To publish a post, tap the appropriate site. You'll get a list of recent posts, complete with a thumbnail of any attachments and stats on the number of views and number of comments. Next, hit the green Post button. A new window appears with several options.
The name of the site is listed above the title field. Below that is the body field. Fill both in as you will. Above the keyboard are four buttons. First is the compose button, which brings up the keyboard and input fields. Next is the Info button. Tap it to enter tags and enable geotagging and autoposting or to set a post as private. Note that creating a private post automatically disables autoposting to services like Twitter and Facebook, even if you've got them enabled by default.
Finally, the arrow button hides/reveals the keyboard while the plus icon lets you attach a photo or video. You can pull one from your library or create a new one on the spot. In fact, you can attach several photos at a time. Once you're done, tap Post. Uploading occurs in the background, so you're free to exit the app. A message will pop up when processing is complete. As I said, it's a breeze.

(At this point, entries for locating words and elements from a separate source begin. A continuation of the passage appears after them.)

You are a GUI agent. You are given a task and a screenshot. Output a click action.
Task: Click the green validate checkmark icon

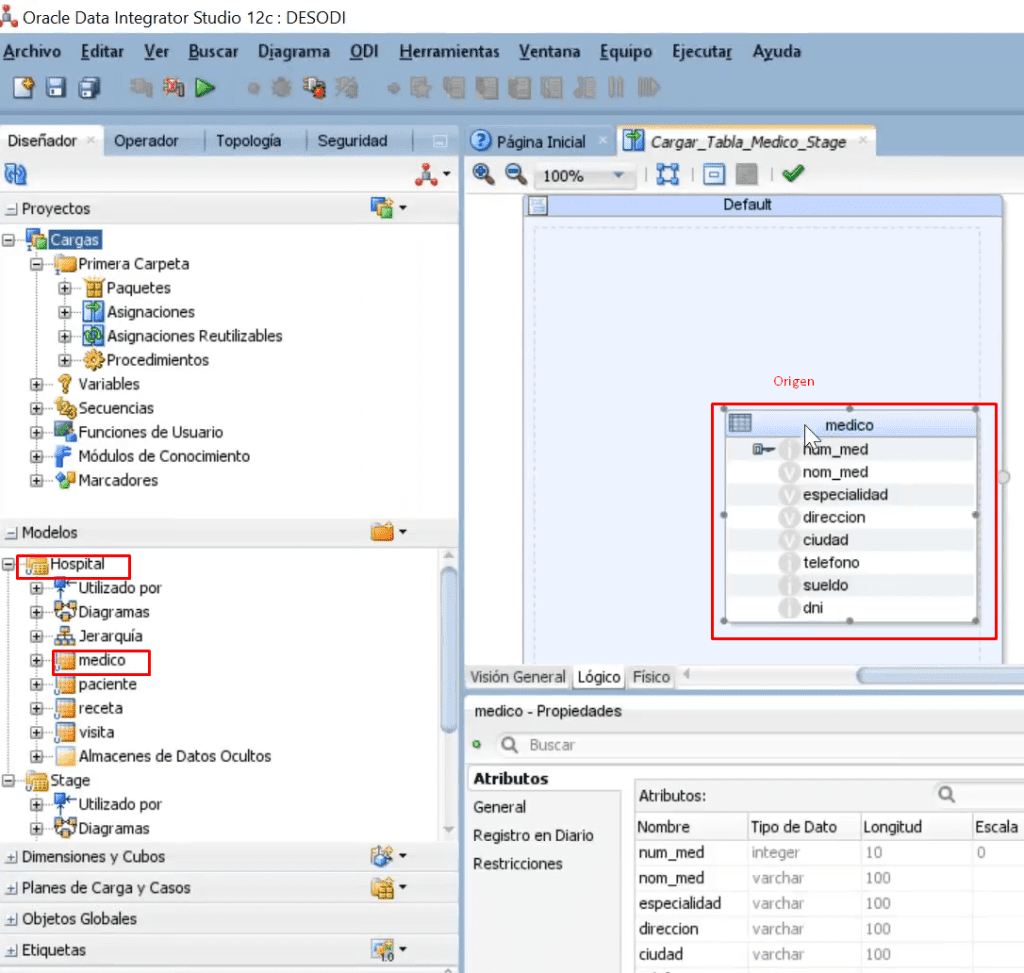click(x=793, y=174)
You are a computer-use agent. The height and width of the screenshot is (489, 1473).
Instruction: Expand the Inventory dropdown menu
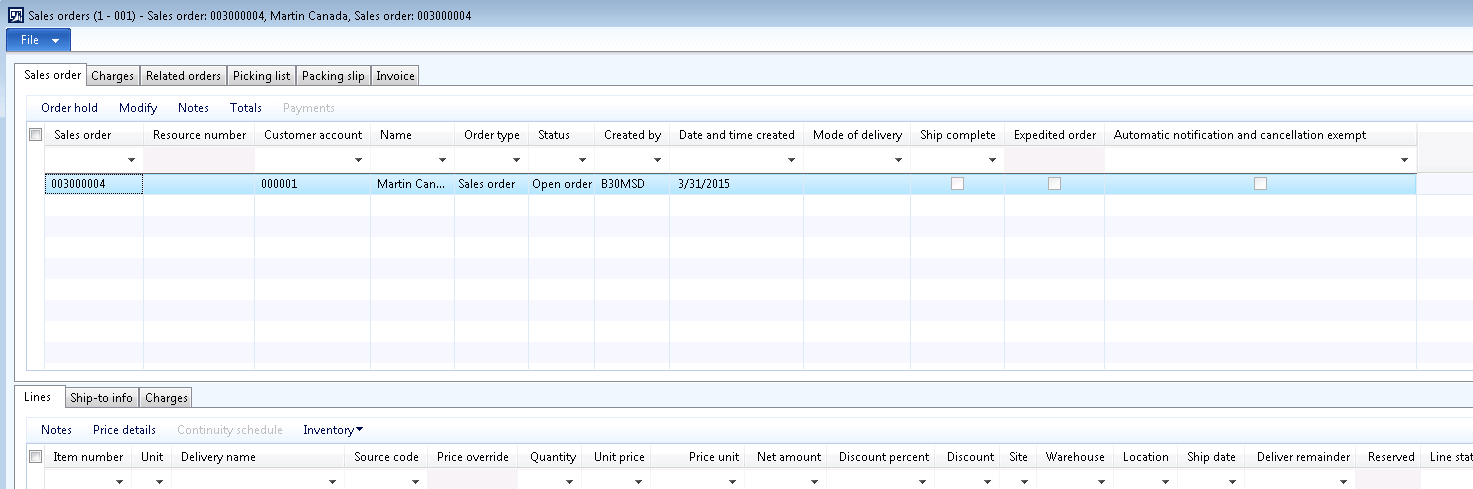[x=332, y=430]
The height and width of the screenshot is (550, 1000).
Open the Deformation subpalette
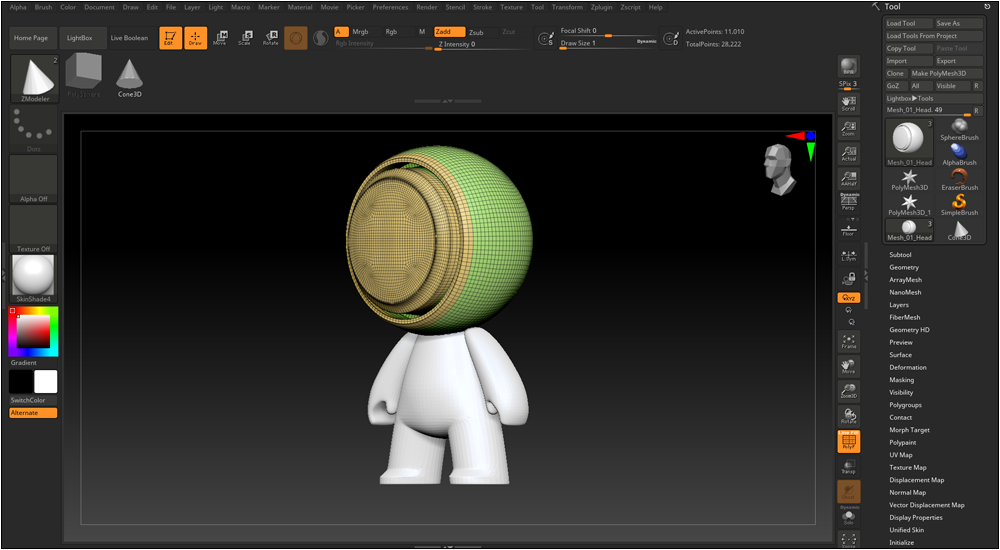point(908,367)

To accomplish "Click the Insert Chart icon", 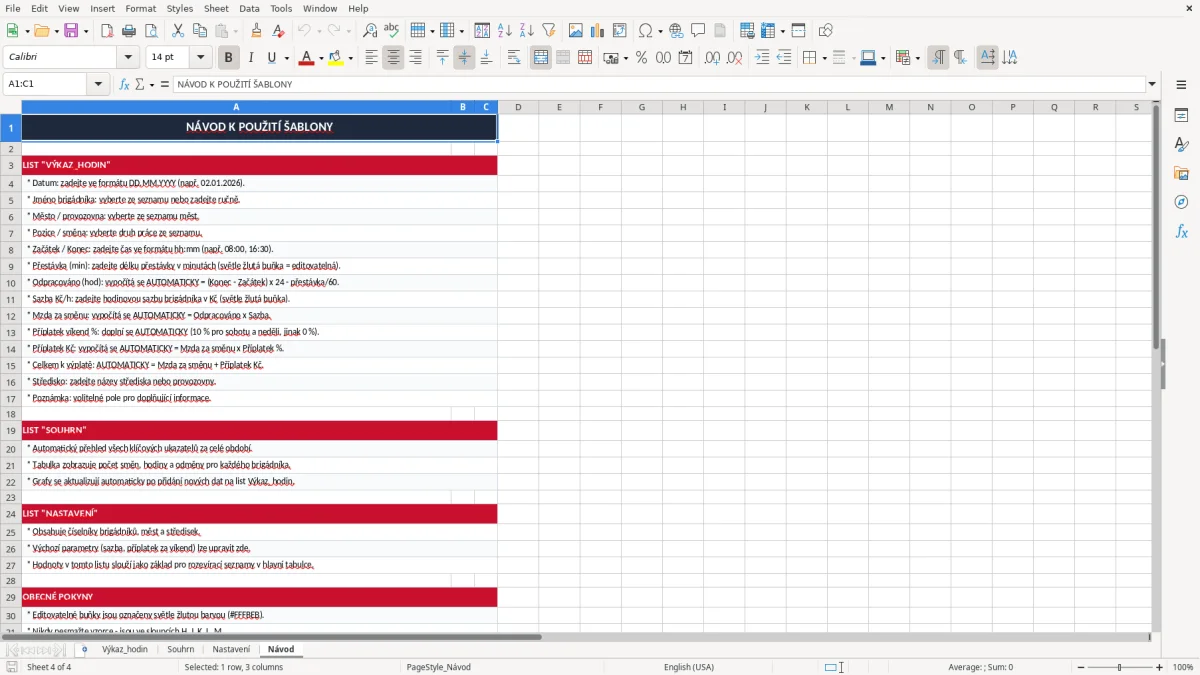I will (x=597, y=31).
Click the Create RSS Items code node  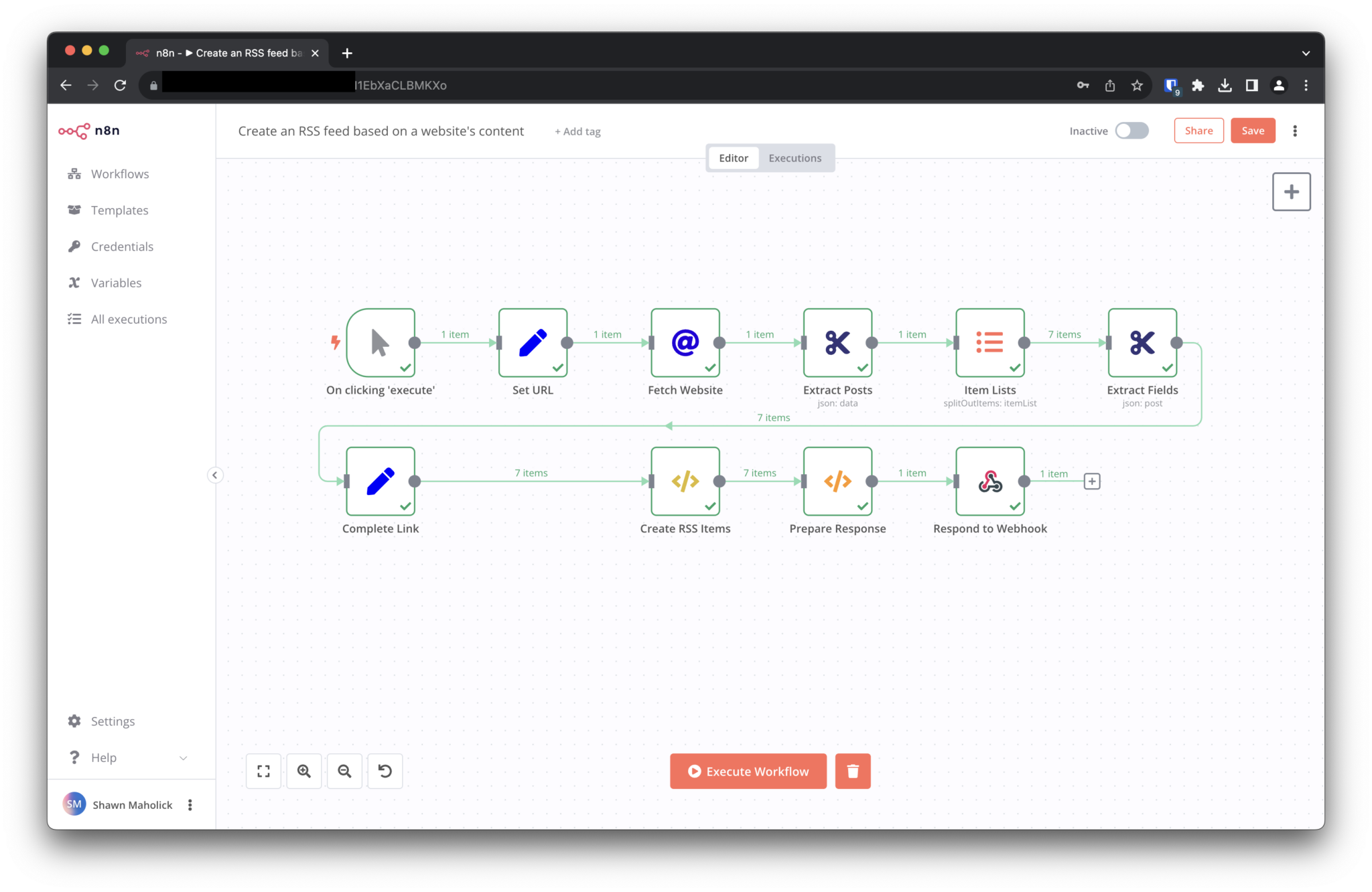coord(685,481)
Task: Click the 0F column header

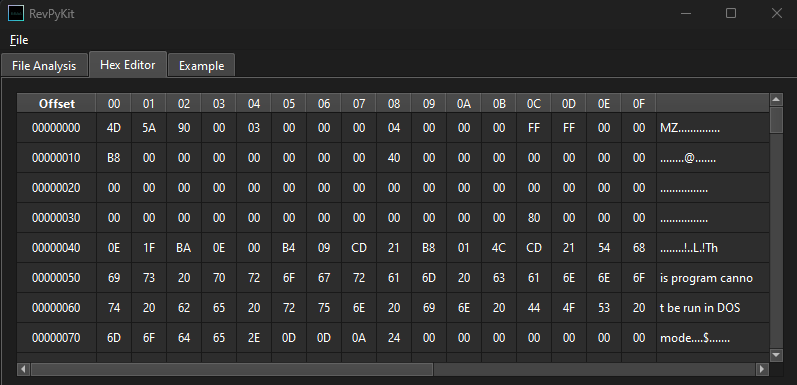Action: pos(638,103)
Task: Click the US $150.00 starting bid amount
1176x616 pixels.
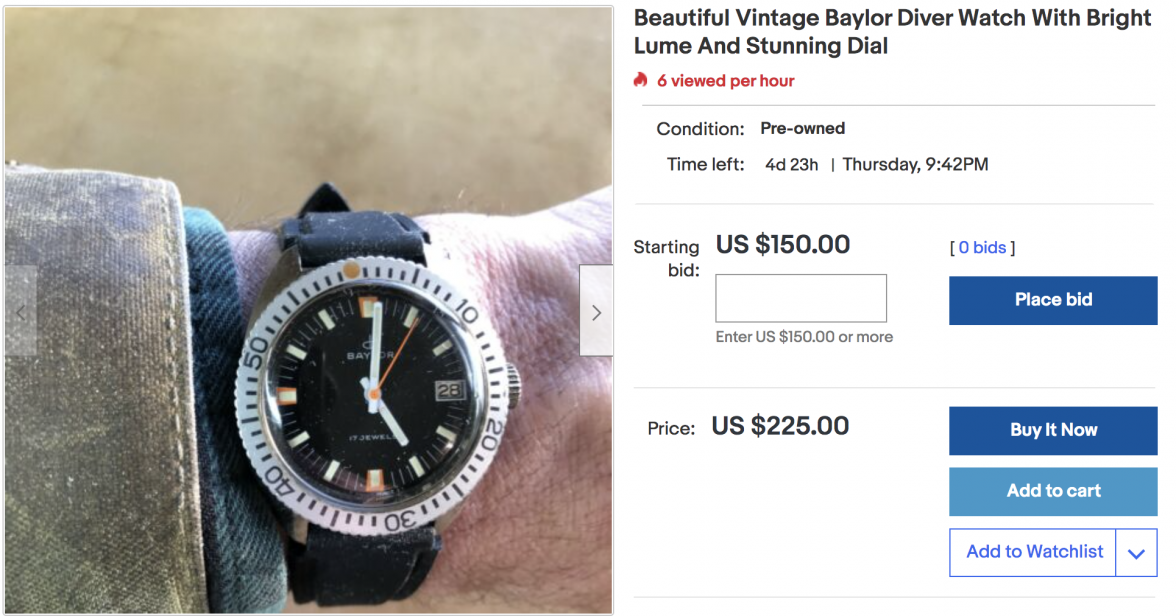Action: (x=783, y=245)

Posterous for iPhone has a number of helpful settings, too. Hit Settings at the bottom of the screen to setup autopost options, adjust media quality (photo quality ranges from full resolution to low at 500px, and video quality ranges from HD to 360x480), browse the help section, log out of your account or send an email to Posterous support from within the app.
I asked Sachin about the future of mobile publishing and his company's other app, PicPosterous (here's our PicPosterous review). "PicPosterous will be removed from the store with the next revision of Posterous for iPhone," he said. "We want to add a few features to Posterous, like an option to edit posts and add media to existing posts. This is only the beginning." Sachin believes that mobile publishing is only going to increase in popularity, and says that his company is looking at the iPad as well.
One disappointment is that you're limited to posting photos and videos with Posterous for iPhone, but that's not the app's fault. Those wanting to share PDFs or PowerPoint decks, for example, must do so via email. But all in all, we're very happy with the app and anticipate what's next. If Posterous is the simplest way to publish to the web, Posterous for iPhone is a worthy companion.